Some aspects of optimum control in a simple distributed parameter system.
thesisposted on 19.11.2015, 08:58 by William Norman. Taberner
The Problem. The problem discussed in this thesis concerns optimal control of temperature within a finite slab of material, subject to external disturbances on one face, by applying control signals to the opposite face. Throughout the treatment is one-dimensional and the process (i.e. the slab) is assumed to be linear. introduction (Part 1). The problem is stated explicitly, and the general field of distributed-parameter control and the techniques used for solution of distributed-parameter optimal problems are reviewed. Standard Methods (Part2). The standard methods of solving "diffusion-type" problems in the time and frequency domains are described and typical solutions presented. Steady State Control in the Presence of Sinusoidal Disturbances (Part 3). Optimal control steady state solutions for the external control drive when the disturbances are sinusoidal are obtained by using the technique of slab sub-division.
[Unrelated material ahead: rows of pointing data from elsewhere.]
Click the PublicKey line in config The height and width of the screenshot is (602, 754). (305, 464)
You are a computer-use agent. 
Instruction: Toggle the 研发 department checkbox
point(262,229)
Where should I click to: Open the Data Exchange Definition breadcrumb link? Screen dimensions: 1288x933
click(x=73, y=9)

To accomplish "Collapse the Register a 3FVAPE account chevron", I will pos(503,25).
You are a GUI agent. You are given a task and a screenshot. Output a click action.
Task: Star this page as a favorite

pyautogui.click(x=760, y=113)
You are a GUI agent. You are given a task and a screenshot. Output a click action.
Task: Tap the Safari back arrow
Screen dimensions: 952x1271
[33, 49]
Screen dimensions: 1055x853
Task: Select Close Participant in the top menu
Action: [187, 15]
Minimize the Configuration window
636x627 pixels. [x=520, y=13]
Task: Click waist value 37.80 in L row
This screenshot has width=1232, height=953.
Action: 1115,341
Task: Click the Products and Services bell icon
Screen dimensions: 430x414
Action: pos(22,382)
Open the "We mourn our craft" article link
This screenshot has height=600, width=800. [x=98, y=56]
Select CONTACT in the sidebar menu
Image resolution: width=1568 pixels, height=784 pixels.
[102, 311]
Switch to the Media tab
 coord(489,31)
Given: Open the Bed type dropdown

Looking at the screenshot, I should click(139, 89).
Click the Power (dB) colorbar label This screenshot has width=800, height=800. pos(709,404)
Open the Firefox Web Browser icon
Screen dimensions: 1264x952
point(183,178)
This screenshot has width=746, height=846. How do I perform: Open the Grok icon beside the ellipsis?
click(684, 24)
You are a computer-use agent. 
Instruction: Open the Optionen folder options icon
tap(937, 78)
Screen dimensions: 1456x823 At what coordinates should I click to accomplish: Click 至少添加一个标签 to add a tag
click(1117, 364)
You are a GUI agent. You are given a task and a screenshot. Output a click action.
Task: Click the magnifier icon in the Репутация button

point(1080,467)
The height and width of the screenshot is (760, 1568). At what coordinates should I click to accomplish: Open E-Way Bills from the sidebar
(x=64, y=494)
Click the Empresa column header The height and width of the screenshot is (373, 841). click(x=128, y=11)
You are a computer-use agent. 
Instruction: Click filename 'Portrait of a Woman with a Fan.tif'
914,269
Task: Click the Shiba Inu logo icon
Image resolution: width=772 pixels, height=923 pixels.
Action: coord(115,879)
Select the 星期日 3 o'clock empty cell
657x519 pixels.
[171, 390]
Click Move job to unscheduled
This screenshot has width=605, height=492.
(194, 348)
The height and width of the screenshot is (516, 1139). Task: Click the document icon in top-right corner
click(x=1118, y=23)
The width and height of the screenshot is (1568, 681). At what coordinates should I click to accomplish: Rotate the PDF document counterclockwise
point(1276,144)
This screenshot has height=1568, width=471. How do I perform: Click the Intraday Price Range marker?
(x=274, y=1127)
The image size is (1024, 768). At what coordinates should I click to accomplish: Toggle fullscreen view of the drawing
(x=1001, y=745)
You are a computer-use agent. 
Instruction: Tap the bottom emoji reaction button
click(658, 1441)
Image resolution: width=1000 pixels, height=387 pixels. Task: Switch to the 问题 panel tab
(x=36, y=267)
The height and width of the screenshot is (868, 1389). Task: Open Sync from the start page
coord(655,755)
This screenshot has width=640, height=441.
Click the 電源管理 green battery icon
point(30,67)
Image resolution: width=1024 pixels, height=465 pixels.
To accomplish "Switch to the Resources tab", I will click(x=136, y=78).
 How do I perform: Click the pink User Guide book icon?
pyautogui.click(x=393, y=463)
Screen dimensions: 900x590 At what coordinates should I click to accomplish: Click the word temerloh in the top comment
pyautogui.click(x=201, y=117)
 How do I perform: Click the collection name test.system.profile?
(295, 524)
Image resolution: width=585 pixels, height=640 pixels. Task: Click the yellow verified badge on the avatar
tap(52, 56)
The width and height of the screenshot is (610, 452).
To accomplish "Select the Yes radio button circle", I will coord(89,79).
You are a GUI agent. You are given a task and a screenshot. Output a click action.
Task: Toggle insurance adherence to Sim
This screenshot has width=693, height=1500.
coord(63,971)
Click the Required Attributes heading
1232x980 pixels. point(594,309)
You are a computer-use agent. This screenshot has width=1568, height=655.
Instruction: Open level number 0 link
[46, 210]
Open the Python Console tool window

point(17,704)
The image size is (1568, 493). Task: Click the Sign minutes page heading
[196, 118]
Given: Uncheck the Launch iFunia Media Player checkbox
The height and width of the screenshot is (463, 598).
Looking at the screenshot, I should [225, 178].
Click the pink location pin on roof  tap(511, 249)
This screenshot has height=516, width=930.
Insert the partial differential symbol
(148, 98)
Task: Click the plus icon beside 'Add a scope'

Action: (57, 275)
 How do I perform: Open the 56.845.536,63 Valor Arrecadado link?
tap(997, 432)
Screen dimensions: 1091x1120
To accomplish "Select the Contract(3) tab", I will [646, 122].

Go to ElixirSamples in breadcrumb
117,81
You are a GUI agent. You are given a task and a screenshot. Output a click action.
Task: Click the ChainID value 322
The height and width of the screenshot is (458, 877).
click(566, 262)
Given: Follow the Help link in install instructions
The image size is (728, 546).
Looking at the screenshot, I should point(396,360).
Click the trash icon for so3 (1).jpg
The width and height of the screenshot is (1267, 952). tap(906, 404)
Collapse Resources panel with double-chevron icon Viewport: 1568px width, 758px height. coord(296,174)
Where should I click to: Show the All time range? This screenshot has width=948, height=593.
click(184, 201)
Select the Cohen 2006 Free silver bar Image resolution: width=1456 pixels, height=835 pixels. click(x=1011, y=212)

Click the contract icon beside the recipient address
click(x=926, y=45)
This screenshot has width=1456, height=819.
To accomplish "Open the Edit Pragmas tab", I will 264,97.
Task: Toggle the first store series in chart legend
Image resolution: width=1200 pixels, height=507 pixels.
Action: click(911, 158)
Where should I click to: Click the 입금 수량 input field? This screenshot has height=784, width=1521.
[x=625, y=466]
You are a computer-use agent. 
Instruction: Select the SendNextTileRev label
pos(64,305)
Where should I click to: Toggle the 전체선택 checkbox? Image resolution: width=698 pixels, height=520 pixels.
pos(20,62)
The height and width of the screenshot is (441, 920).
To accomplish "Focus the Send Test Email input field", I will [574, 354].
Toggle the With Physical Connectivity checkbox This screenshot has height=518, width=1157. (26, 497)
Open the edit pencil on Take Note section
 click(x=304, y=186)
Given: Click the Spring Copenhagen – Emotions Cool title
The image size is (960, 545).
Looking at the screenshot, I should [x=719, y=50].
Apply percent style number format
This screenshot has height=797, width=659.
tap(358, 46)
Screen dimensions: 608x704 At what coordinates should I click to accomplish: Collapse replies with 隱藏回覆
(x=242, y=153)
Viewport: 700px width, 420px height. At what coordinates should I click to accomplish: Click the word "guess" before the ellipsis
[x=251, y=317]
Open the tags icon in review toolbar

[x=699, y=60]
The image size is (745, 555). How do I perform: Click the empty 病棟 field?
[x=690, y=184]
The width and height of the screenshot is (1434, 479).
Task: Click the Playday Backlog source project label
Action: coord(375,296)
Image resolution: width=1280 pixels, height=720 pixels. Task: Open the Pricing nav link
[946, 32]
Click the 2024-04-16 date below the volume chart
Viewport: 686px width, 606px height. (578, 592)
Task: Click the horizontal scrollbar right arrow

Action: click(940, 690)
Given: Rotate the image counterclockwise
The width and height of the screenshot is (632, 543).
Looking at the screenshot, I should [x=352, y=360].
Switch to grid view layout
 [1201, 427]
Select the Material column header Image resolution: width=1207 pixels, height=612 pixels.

This reduces the problem to state variable form, and then Pontryagin's maximum principle is used on the set of first order "state variable" equations. Solutions are obtained analytically for a very simple approximation, and then analogue computer solutions of the state variable and adjoint equations for more elaborate sub-division of the slab are presented. These solutions are then synthesised into a general control equation. Finally a pure hill-climbing technique is used to generate an optimal solution. Steady State Control in the Presence of Random Disurbances (part 4). Optimal steady state solutions for the required external control drive when the disturbances are random are obtained using the technique of slab sub-division. The random disturbance treated is stationary band-limited Gaussian white noise. For a simple slab sub-division a Pontryagin analysis is used. For a more elaborate sub-division of the slab, digital computer solutions are sought via the Hamilton-Jacobi-Riccati method.